Exercise aim
Rewrite the part of the listing that opens with the line containing "Screen dimensions: 941x421" and closes with the line containing "click(106, 414)", both lines included, with every coordinate in the answers multiplied by 2.1 and rounded to a whole number, halves rounded up. Leave the other lines as they are, and give only these lines.
** Start of Task input **
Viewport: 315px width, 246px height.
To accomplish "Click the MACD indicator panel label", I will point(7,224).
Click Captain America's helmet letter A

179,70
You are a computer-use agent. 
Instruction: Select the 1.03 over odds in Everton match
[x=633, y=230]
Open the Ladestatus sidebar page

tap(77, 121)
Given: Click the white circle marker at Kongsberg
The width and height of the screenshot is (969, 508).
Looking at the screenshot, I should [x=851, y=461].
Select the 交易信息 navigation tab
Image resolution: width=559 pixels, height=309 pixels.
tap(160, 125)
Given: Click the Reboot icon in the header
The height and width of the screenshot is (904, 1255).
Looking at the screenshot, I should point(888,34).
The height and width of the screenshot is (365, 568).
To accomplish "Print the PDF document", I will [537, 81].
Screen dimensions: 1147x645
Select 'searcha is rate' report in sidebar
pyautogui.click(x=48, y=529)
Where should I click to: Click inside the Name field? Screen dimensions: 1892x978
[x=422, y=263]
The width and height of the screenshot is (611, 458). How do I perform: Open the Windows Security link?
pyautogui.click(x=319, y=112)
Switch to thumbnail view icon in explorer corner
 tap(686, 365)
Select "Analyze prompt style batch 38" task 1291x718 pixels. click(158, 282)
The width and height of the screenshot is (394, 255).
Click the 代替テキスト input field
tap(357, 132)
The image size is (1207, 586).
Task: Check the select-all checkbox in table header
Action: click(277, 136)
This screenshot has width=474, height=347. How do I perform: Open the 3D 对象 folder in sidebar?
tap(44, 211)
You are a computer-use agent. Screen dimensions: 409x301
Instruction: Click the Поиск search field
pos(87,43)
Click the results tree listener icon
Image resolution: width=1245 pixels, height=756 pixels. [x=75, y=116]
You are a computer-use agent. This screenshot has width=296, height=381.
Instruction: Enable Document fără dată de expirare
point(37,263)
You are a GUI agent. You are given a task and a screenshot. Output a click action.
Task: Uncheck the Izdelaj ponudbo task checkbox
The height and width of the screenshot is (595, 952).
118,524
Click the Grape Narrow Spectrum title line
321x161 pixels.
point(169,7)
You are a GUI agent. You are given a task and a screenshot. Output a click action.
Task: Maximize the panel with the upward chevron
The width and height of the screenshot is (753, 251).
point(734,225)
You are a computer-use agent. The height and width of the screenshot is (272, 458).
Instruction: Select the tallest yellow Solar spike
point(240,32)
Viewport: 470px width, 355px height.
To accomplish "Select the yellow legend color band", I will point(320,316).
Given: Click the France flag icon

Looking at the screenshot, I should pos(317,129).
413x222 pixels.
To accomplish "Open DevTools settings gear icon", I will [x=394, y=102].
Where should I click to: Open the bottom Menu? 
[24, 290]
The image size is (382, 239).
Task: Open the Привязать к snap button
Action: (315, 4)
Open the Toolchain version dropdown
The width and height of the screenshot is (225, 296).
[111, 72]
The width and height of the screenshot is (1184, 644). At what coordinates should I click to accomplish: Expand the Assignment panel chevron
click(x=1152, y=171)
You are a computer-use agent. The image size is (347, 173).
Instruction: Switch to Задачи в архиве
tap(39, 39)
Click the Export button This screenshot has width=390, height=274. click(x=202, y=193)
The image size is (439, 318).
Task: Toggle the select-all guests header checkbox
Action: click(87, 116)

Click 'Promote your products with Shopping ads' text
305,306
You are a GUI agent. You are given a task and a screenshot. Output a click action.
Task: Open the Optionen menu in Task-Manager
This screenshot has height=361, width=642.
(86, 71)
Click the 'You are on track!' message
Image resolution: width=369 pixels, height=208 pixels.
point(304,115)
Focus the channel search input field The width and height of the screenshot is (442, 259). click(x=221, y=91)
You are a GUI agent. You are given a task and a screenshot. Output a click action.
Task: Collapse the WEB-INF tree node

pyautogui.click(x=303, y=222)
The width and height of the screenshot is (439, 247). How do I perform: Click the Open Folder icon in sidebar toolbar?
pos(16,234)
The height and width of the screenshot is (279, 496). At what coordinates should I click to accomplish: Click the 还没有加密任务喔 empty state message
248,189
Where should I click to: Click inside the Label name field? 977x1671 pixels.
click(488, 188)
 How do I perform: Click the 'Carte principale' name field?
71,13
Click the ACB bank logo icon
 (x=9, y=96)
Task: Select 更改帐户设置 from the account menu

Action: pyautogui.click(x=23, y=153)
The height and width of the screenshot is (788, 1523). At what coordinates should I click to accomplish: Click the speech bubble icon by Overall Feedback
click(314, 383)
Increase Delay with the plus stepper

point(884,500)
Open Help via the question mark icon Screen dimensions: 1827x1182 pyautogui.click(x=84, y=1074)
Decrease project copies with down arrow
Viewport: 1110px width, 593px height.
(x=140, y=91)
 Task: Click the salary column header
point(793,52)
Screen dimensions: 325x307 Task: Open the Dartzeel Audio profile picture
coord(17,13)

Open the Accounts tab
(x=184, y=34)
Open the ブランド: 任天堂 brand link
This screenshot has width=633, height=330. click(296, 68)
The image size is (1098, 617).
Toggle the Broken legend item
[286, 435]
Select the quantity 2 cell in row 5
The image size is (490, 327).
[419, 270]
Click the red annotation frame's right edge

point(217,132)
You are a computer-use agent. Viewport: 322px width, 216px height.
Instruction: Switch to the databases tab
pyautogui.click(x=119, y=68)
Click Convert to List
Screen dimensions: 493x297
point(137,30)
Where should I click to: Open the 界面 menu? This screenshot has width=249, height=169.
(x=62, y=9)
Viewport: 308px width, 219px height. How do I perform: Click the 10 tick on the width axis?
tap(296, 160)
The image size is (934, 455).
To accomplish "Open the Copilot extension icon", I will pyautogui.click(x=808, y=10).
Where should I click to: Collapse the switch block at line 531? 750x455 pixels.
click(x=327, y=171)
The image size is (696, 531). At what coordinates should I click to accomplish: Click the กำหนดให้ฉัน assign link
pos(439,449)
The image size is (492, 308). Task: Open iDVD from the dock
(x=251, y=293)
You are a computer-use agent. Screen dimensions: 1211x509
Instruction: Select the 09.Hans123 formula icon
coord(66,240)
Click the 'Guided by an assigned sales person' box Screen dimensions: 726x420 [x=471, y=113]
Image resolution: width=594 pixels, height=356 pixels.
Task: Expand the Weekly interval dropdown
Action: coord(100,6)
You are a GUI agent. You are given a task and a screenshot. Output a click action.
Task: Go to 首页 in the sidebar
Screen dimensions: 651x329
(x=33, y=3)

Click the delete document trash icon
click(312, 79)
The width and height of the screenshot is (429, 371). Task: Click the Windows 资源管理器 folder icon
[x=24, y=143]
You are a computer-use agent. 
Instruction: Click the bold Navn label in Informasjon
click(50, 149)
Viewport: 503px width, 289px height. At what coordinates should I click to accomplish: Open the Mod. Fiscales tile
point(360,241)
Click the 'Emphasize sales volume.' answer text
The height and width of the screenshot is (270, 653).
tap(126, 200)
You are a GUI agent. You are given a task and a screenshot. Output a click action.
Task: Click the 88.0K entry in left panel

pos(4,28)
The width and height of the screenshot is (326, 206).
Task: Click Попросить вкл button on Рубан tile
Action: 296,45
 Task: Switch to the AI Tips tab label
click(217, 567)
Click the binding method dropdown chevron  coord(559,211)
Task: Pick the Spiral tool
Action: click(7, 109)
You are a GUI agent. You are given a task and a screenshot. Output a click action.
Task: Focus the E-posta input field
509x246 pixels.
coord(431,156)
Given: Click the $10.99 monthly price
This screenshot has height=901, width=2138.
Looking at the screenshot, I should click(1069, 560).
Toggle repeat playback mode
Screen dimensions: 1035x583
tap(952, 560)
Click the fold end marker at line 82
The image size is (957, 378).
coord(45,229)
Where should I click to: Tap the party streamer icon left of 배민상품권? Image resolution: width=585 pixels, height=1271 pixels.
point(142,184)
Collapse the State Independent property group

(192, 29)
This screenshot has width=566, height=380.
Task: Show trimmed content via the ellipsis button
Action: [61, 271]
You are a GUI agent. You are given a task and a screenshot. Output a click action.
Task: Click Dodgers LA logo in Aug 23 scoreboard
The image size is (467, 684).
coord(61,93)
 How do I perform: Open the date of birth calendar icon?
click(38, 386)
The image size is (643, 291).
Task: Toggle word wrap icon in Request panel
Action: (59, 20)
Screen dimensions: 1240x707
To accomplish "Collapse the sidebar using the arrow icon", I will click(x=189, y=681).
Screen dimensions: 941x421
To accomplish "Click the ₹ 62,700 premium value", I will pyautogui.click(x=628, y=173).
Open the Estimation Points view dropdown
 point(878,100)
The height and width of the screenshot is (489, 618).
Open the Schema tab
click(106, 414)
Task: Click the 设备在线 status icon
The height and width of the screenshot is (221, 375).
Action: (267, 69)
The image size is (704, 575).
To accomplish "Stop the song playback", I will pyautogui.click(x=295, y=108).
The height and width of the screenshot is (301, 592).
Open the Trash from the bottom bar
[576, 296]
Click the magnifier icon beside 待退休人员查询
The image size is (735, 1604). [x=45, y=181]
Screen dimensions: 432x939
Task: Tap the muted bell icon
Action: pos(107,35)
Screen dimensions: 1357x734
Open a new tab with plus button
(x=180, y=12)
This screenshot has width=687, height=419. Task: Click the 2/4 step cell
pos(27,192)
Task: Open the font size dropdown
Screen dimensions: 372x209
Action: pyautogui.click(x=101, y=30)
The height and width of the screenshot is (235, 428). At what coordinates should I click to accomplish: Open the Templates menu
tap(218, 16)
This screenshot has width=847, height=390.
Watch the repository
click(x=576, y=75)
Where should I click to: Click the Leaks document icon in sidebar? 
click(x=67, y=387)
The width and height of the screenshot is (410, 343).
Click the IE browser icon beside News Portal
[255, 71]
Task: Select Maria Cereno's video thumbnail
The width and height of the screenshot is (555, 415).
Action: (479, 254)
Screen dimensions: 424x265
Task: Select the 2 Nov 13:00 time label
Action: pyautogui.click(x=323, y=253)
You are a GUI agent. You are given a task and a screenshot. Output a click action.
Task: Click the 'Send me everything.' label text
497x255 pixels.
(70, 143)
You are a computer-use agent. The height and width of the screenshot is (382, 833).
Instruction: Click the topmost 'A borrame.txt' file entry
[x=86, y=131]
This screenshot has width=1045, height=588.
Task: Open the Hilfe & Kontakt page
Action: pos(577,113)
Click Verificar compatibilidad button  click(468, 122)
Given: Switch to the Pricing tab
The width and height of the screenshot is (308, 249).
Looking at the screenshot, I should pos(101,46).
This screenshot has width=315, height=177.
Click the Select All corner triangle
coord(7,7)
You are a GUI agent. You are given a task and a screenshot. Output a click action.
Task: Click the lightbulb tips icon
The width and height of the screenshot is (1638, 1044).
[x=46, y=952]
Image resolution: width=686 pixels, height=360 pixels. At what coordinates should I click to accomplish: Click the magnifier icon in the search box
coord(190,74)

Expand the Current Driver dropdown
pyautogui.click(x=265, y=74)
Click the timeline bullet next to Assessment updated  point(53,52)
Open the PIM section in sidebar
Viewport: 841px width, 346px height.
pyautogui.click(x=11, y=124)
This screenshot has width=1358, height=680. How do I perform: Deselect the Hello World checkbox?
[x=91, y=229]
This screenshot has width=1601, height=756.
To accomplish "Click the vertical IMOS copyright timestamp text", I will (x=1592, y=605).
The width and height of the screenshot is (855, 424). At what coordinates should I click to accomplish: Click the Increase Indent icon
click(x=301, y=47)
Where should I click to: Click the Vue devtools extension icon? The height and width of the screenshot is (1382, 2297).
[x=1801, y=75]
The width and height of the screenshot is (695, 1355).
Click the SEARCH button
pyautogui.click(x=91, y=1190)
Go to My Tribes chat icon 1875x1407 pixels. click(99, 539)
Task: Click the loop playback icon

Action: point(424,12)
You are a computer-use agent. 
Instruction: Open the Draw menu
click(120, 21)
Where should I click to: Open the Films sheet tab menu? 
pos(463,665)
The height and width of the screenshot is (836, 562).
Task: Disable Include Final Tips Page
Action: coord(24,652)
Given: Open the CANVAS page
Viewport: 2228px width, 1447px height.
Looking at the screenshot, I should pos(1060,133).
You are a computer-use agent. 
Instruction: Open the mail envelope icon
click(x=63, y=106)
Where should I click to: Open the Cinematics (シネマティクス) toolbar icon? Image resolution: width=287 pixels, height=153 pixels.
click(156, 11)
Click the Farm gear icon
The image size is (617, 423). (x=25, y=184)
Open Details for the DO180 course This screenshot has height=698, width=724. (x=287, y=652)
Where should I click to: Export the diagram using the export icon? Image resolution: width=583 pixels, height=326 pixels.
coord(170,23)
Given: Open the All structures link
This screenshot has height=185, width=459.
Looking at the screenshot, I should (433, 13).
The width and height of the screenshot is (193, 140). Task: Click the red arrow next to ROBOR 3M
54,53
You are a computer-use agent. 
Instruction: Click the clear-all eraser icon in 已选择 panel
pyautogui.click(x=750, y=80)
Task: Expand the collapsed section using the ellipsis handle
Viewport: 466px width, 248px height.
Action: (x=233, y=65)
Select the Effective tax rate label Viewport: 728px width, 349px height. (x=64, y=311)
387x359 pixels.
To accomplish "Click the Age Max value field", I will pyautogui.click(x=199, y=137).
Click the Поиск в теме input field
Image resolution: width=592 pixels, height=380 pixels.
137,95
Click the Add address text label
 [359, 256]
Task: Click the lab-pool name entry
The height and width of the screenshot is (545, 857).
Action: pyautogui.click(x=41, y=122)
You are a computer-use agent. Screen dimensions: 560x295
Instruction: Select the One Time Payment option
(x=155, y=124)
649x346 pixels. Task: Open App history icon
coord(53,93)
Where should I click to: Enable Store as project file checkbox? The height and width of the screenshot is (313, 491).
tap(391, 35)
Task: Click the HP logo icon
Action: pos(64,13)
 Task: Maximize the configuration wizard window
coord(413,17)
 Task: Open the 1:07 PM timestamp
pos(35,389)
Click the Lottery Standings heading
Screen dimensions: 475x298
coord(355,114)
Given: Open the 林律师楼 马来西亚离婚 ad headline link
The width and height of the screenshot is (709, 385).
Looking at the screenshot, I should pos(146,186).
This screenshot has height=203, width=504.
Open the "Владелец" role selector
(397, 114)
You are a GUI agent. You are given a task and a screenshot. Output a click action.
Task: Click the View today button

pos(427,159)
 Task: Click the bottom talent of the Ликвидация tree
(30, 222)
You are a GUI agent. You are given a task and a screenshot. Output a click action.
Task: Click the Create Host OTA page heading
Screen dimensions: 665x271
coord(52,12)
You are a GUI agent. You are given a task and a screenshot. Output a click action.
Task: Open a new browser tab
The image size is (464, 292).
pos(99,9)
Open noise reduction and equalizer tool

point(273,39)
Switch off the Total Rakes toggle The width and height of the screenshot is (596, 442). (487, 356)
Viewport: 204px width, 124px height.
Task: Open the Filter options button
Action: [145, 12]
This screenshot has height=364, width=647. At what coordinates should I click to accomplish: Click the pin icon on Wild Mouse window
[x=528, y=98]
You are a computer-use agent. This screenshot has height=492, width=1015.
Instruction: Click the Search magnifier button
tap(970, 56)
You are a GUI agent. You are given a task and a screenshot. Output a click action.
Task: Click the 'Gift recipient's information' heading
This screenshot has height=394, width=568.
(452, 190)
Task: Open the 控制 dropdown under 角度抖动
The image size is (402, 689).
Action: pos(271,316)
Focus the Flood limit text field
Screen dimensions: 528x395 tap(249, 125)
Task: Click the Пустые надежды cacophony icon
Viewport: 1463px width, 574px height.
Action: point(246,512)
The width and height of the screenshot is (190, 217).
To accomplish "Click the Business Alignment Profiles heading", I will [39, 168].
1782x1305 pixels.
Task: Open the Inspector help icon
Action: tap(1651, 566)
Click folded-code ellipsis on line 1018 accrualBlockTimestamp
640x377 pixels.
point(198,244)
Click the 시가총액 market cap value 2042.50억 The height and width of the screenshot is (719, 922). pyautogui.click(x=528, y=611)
** End of Task input **
Reply
Screen dimensions: 941x421
To accomplish "Click the ₹ 62,700 premium value", I will pyautogui.click(x=1319, y=363).
Open the Estimation Points view dropdown
 point(1844,210)
The height and width of the screenshot is (489, 618).
Open the Schema tab
click(223, 869)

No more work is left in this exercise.